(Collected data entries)
----

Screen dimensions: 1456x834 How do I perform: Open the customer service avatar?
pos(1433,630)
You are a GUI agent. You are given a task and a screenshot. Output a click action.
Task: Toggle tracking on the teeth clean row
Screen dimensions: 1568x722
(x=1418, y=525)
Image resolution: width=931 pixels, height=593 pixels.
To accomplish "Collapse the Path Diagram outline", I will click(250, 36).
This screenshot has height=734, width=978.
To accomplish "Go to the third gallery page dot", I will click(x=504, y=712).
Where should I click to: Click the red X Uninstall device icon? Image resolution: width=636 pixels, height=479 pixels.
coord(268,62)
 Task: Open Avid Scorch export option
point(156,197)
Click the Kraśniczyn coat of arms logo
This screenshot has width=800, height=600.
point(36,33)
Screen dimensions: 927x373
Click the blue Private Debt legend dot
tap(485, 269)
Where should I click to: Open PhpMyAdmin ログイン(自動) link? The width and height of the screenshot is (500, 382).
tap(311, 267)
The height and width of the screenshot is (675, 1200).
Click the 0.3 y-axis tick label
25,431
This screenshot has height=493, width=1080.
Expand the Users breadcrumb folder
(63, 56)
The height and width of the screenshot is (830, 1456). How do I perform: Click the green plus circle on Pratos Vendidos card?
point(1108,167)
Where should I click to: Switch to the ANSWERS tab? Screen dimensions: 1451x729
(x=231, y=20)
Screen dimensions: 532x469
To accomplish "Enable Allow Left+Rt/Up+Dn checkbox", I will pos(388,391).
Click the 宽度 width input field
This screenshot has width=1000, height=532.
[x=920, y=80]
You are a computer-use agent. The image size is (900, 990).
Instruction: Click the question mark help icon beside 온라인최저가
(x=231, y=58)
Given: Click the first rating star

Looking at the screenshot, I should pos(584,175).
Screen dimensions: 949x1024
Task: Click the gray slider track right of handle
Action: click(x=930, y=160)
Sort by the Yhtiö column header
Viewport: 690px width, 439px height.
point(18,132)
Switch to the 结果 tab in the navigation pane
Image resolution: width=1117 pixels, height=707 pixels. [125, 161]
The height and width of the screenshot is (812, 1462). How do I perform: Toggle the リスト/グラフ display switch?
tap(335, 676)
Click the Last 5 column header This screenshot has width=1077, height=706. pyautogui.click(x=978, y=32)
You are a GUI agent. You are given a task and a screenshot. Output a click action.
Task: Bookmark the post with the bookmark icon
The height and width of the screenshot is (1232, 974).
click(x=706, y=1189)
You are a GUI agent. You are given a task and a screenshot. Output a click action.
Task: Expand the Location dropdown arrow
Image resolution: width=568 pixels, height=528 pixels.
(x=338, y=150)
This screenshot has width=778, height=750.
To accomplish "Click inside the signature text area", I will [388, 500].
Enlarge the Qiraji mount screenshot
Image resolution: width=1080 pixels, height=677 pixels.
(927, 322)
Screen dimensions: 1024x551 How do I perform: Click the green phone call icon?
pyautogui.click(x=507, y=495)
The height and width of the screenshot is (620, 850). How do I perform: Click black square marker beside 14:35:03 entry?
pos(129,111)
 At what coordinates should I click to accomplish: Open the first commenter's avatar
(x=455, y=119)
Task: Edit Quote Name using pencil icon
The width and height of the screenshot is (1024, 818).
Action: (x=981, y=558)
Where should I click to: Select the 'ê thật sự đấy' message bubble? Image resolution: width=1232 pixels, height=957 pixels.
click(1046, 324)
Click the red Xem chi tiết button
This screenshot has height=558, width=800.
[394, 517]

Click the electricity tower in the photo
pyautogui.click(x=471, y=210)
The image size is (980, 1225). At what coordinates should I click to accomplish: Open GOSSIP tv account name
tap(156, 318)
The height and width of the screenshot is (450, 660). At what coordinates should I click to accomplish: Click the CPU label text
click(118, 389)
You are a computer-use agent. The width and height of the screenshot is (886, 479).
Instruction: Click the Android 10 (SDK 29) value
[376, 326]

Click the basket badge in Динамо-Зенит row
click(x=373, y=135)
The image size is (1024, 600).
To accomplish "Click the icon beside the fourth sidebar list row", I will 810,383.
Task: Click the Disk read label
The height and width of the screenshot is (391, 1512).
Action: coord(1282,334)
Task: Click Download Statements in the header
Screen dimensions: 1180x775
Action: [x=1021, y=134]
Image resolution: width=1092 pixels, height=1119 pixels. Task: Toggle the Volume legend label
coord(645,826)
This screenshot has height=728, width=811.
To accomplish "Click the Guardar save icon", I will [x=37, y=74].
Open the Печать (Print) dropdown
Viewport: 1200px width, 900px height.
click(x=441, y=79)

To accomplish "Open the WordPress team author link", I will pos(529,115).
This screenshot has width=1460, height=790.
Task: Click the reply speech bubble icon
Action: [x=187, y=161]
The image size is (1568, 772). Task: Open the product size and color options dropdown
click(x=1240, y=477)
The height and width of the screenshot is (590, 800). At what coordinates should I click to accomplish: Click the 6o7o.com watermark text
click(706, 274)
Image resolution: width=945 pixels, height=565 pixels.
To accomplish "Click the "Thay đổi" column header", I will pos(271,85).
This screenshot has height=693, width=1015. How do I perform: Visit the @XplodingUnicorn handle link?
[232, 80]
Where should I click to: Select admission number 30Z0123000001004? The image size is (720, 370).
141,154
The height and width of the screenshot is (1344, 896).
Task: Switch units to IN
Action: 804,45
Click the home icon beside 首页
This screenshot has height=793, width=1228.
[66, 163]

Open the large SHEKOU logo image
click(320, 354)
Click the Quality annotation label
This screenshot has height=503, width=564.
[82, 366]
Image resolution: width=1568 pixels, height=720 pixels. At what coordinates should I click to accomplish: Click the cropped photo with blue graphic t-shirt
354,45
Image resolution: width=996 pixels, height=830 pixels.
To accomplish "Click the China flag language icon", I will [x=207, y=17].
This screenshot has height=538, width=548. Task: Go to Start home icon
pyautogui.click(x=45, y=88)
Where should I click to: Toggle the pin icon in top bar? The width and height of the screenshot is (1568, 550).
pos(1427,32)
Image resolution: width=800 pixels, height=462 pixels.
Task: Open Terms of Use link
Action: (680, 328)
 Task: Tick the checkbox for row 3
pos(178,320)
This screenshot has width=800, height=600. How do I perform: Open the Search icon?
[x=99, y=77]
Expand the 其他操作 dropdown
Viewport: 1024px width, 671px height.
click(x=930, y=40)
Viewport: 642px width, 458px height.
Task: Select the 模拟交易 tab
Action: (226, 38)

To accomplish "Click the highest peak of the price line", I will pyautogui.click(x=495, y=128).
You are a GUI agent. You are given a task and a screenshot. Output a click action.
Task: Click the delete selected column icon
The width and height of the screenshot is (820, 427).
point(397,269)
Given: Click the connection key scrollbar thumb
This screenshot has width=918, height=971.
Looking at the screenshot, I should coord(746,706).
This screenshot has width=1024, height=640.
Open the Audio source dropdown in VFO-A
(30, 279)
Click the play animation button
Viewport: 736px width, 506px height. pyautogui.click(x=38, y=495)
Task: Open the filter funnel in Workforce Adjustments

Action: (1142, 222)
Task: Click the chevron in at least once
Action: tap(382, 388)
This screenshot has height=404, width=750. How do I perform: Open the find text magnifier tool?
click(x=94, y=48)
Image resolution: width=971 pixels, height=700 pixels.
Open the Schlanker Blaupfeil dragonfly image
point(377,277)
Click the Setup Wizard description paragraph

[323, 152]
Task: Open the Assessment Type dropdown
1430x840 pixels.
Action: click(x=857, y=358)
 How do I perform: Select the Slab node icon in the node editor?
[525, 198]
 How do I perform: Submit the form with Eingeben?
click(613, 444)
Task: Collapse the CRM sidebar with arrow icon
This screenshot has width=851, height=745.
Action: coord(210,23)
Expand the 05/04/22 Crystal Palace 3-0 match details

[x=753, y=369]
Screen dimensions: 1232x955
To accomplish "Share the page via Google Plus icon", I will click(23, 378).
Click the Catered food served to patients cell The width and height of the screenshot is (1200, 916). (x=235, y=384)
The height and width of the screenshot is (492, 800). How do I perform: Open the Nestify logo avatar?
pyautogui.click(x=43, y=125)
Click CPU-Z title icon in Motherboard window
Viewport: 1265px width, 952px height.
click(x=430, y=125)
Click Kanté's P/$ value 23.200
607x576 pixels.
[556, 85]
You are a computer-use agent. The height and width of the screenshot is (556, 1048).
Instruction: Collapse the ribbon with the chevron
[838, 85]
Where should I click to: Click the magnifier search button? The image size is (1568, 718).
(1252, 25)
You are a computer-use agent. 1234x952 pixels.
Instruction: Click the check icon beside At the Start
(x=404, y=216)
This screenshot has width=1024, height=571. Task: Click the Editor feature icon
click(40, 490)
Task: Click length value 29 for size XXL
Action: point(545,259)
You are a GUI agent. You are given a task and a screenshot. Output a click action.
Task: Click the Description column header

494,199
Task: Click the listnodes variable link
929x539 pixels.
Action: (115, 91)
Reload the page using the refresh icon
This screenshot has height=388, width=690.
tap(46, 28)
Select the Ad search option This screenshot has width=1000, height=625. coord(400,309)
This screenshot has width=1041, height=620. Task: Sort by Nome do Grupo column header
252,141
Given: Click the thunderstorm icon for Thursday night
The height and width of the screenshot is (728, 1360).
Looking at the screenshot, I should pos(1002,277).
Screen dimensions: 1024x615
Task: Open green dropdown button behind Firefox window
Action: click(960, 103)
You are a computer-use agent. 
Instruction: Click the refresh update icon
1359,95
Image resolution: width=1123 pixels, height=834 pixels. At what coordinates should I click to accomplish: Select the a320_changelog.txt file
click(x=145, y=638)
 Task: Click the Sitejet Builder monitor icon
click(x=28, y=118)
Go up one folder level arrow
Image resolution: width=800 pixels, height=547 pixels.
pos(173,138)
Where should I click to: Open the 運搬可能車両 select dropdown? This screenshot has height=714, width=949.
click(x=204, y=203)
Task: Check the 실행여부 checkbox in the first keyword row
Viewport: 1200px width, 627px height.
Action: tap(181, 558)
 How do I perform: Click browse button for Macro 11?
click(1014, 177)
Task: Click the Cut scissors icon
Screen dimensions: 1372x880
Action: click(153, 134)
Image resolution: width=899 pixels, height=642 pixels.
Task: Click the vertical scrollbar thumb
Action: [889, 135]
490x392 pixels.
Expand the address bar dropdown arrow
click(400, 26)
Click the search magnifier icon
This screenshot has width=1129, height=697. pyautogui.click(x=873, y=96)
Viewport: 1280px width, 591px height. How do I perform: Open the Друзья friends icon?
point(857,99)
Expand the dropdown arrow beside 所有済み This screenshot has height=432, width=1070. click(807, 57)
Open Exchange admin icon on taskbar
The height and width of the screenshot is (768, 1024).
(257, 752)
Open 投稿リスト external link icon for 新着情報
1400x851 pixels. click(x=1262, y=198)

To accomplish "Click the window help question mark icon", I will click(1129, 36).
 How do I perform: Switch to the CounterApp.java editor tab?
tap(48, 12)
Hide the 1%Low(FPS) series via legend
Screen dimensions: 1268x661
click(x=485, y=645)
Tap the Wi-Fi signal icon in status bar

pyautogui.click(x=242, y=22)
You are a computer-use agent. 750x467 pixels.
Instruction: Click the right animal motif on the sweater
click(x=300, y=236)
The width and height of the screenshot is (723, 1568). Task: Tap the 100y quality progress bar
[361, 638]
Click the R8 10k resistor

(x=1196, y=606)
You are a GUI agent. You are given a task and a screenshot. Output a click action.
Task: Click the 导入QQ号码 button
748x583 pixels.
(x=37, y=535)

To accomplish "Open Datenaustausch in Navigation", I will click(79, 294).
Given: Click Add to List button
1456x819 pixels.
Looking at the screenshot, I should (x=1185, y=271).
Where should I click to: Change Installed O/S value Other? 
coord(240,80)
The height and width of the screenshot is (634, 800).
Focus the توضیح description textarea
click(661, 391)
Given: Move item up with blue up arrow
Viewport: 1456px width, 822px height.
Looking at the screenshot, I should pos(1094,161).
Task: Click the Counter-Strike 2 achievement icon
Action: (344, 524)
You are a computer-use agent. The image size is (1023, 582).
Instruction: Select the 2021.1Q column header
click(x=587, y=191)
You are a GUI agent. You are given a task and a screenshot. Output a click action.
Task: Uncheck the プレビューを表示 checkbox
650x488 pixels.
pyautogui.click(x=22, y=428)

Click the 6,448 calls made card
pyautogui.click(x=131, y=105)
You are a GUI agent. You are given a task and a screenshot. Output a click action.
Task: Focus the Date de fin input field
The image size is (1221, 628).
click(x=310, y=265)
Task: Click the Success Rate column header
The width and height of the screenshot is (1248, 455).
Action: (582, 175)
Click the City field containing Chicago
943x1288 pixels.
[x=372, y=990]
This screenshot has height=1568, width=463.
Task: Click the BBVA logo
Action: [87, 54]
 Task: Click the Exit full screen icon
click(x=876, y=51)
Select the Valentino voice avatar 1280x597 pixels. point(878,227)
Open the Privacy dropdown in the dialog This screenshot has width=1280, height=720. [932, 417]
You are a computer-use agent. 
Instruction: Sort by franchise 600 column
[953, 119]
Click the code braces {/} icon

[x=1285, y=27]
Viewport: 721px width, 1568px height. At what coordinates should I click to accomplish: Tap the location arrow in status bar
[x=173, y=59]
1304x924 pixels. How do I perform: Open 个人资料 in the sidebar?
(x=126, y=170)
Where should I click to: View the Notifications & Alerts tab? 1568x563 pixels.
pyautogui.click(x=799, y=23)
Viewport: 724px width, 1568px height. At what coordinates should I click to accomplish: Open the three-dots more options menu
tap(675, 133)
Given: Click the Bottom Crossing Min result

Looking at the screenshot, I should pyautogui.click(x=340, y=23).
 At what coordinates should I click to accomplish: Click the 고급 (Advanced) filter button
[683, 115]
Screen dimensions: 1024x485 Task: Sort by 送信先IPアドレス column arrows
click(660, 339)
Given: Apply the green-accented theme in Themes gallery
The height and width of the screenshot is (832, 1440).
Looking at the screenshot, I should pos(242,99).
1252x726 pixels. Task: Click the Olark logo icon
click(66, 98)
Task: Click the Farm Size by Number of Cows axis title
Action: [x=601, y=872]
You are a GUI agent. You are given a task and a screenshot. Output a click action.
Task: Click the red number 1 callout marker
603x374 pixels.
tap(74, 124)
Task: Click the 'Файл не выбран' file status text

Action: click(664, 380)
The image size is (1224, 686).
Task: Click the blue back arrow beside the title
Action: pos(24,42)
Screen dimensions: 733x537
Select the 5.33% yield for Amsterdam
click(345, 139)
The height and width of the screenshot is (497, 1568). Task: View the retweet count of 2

----

Your objective:
Filter these records, keeping every line where the word "computer" occurs.

Solution to this task:
You are a computer-use agent. The image size is (900, 990).
You are a computer-use agent. The width and height of the screenshot is (886, 479).
You are a computer-use agent. The height and width of the screenshot is (556, 1048).
You are a computer-use agent. 1234x952 pixels.
You are a computer-use agent. 
You are a computer-use agent. 750x467 pixels.
You are a computer-use agent. The image size is (1023, 582).
You are a computer-use agent. 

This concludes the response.